Items from a dataset:

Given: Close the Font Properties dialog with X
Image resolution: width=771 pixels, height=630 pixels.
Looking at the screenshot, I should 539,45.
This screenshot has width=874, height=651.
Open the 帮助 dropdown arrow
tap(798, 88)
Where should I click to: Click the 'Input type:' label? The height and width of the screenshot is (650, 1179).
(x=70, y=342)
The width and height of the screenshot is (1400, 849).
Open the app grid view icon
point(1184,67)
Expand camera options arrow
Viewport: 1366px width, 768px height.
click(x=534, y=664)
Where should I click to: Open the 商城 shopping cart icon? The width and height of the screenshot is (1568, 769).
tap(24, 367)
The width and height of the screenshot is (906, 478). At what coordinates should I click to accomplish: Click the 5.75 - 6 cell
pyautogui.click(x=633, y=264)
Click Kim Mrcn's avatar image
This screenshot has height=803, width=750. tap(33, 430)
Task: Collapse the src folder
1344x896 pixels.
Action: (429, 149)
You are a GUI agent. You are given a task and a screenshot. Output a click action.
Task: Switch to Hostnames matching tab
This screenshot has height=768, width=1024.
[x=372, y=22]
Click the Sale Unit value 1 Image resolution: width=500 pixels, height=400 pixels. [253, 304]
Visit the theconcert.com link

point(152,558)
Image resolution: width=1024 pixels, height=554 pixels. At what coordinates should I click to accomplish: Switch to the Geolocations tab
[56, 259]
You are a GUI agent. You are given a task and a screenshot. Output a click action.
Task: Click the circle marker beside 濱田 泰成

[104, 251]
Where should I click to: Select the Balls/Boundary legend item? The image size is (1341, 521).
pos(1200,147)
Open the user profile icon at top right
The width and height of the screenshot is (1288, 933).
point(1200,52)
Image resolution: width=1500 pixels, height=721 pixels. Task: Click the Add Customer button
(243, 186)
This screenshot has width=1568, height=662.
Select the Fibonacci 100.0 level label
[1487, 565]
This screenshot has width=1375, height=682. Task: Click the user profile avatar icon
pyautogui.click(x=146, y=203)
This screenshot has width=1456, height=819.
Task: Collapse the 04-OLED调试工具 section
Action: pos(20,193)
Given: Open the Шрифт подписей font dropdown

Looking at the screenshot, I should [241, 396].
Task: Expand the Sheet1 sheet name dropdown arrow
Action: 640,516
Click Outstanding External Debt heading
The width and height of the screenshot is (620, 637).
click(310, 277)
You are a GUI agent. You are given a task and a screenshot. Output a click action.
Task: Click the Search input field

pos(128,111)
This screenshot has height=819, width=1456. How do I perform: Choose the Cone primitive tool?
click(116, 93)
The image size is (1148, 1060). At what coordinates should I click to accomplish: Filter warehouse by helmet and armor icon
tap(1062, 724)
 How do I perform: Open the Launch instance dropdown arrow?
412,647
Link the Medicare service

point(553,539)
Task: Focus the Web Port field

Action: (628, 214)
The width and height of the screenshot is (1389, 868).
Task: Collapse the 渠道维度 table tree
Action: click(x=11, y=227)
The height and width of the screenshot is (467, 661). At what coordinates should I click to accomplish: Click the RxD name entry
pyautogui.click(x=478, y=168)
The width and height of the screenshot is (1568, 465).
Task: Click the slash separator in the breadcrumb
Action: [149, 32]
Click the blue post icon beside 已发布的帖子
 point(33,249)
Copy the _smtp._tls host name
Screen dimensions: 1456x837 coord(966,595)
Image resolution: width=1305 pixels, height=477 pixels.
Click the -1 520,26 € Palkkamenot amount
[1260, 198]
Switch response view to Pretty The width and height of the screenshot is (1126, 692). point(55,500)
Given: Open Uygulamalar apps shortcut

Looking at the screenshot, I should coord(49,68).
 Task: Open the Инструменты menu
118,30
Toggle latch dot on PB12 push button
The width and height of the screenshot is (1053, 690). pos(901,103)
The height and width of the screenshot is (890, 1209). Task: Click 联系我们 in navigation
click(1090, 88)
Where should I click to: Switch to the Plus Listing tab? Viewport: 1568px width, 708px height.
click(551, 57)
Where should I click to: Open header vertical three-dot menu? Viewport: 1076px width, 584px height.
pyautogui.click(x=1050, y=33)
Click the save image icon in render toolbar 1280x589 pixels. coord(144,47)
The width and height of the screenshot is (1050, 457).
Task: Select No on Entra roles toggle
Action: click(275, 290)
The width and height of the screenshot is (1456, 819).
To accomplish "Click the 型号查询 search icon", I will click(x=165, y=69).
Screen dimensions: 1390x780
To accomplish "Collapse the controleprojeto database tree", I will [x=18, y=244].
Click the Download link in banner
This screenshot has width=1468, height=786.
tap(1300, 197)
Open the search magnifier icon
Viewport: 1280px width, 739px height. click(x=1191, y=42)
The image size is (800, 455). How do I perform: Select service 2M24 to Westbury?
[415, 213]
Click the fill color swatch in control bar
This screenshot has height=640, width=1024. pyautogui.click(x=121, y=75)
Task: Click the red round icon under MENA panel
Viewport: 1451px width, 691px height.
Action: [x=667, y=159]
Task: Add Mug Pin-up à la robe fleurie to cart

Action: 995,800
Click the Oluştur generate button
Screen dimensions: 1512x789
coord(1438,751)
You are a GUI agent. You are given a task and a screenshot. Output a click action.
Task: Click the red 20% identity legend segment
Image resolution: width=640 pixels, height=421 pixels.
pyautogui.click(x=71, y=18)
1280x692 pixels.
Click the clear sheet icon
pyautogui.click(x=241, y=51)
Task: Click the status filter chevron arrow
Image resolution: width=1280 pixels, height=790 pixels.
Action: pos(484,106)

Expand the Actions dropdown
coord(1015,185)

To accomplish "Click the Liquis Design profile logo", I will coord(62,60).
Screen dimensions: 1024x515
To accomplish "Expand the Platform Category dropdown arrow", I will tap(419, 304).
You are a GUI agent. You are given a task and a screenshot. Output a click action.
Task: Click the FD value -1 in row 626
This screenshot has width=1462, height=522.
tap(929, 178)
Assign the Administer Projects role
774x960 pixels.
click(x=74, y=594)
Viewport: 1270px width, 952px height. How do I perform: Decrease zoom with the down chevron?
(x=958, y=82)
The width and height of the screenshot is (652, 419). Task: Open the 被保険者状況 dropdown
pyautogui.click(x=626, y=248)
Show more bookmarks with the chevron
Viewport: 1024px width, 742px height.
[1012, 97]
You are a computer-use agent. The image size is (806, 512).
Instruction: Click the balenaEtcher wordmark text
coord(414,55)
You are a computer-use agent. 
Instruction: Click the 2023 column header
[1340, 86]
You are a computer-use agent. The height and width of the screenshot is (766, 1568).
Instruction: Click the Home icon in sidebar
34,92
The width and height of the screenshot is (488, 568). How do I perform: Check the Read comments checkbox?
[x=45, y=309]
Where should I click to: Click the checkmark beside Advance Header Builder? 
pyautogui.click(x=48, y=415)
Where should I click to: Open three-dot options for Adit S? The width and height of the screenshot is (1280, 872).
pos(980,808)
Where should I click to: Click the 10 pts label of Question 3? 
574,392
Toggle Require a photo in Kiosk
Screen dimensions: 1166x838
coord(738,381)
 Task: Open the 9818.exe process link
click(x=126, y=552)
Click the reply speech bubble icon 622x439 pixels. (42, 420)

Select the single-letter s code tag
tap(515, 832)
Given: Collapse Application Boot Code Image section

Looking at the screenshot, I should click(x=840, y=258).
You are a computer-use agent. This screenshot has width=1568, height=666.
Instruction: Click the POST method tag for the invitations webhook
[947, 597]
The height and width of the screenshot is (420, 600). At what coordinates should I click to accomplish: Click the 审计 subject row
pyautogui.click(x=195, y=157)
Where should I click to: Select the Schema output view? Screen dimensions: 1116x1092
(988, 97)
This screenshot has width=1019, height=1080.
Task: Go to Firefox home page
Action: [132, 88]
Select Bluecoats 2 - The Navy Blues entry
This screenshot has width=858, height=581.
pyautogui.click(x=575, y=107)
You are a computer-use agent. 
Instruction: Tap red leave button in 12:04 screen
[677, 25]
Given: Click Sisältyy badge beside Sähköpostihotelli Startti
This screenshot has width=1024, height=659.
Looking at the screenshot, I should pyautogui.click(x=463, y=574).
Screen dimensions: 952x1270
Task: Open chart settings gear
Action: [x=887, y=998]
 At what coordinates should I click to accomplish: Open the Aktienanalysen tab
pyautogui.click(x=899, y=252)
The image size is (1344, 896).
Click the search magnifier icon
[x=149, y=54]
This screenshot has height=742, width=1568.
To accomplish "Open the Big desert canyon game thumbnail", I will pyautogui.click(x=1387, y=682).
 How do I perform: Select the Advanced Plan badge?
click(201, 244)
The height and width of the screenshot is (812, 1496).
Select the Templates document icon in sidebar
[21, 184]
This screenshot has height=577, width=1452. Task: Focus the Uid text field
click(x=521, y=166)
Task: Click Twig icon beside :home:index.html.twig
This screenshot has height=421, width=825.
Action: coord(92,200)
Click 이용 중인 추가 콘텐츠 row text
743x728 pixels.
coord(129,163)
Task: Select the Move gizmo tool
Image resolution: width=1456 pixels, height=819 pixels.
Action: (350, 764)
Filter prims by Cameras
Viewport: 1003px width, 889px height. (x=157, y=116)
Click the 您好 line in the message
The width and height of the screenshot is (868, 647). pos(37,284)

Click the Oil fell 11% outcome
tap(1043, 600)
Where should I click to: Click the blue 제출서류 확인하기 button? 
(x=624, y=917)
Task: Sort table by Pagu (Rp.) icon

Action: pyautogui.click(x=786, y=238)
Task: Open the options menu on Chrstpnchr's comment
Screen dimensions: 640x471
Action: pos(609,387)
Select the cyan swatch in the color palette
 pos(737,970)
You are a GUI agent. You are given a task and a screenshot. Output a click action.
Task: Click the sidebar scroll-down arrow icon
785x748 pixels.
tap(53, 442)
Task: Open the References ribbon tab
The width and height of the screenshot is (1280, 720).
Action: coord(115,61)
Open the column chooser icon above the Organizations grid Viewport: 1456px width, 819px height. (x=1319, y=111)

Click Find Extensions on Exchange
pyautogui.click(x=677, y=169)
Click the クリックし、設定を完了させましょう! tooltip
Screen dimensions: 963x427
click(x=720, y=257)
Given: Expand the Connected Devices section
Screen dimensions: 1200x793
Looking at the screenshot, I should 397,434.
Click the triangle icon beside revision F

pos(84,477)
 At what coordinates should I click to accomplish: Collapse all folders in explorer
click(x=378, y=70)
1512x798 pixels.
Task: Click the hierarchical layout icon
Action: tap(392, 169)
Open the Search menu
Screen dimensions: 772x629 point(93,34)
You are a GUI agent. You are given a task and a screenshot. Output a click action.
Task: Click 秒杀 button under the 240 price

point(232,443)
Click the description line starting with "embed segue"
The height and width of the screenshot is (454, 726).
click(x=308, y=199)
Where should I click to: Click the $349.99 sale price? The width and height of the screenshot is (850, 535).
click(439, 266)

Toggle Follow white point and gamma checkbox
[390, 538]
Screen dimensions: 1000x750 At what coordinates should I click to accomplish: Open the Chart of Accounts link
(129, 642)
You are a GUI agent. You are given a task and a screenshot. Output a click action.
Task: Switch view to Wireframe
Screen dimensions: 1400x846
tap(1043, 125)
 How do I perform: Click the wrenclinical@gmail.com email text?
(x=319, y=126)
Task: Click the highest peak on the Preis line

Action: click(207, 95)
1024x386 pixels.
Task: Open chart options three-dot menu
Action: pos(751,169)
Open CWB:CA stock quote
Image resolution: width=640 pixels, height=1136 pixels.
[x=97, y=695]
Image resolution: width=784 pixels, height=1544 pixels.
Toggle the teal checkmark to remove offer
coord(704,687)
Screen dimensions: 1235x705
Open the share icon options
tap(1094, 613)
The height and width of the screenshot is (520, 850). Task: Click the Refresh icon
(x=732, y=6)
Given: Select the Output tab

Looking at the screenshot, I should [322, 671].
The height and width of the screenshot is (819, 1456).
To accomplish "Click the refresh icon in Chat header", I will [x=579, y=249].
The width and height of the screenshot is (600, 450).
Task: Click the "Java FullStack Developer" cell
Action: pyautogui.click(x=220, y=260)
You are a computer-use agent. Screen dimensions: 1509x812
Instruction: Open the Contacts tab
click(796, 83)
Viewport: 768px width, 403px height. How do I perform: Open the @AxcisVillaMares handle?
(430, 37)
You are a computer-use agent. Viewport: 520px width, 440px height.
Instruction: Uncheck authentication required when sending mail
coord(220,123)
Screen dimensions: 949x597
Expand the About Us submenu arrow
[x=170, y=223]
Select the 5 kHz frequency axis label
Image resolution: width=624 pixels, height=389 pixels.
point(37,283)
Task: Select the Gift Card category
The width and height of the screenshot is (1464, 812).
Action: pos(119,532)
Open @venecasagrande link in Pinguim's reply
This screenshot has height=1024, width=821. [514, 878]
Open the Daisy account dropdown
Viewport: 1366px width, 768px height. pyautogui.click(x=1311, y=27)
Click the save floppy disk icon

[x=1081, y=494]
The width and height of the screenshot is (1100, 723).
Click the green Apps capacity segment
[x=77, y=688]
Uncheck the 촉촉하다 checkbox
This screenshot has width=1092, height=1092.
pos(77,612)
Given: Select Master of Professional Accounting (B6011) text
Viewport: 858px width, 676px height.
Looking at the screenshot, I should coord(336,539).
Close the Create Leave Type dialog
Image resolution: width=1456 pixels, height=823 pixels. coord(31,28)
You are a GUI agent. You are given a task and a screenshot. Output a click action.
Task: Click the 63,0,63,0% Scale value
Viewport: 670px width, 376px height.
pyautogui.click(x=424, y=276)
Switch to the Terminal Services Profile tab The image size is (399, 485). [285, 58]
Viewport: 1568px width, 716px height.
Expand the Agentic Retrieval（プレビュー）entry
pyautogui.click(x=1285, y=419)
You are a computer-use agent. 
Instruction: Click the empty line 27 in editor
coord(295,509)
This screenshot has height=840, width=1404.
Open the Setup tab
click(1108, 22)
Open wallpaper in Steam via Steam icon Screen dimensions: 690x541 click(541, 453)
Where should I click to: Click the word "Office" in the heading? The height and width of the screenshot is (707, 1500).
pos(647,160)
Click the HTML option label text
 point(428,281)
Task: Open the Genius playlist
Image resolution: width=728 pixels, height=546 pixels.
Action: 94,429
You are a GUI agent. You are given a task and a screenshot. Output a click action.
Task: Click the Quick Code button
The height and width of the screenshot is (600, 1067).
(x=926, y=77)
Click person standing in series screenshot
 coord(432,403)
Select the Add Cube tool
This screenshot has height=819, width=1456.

▶ **TASK DETAILS**:
Swap "chevron" for "caret" in the data between the lines holding "The width and height of the screenshot is (1456, 819)." and "coord(414,55)", inclusive, and give those lines again with nothing else changed.

▶ **EXERCISE SOLUTION**:
The width and height of the screenshot is (1456, 819).
To accomplish "Click the 型号查询 search icon", I will click(x=165, y=69).
Screen dimensions: 1390x780
To accomplish "Collapse the controleprojeto database tree", I will [x=18, y=244].
Click the Download link in banner
This screenshot has width=1468, height=786.
tap(1300, 197)
Open the search magnifier icon
Viewport: 1280px width, 739px height. click(x=1191, y=42)
The image size is (800, 455). How do I perform: Select service 2M24 to Westbury?
[415, 213]
Click the fill color swatch in control bar
This screenshot has height=640, width=1024. pyautogui.click(x=121, y=75)
Task: Click the red round icon under MENA panel
Viewport: 1451px width, 691px height.
Action: [x=667, y=159]
Task: Add Mug Pin-up à la robe fleurie to cart

Action: 995,800
Click the Oluştur generate button
Screen dimensions: 1512x789
coord(1438,751)
You are a GUI agent. You are given a task and a screenshot. Output a click action.
Task: Click the red 20% identity legend segment
Image resolution: width=640 pixels, height=421 pixels.
pyautogui.click(x=71, y=18)
1280x692 pixels.
Click the clear sheet icon
pyautogui.click(x=241, y=51)
Task: Click the status filter caret arrow
Image resolution: width=1280 pixels, height=790 pixels.
Action: pos(484,106)

Expand the Actions dropdown
coord(1015,185)

To accomplish "Click the Liquis Design profile logo", I will coord(62,60).
Screen dimensions: 1024x515
To accomplish "Expand the Platform Category dropdown arrow", I will tap(419, 304).
You are a GUI agent. You are given a task and a screenshot. Output a click action.
Task: Click the FD value -1 in row 626
This screenshot has width=1462, height=522.
tap(929, 178)
Assign the Administer Projects role
774x960 pixels.
click(x=74, y=594)
Viewport: 1270px width, 952px height. How do I perform: Decrease zoom with the down caret?
(x=958, y=82)
The width and height of the screenshot is (652, 419). Task: Open the 被保険者状況 dropdown
pyautogui.click(x=626, y=248)
Show more bookmarks with the caret
Viewport: 1024px width, 742px height.
[1012, 97]
You are a computer-use agent. The image size is (806, 512).
Instruction: Click the balenaEtcher wordmark text
coord(414,55)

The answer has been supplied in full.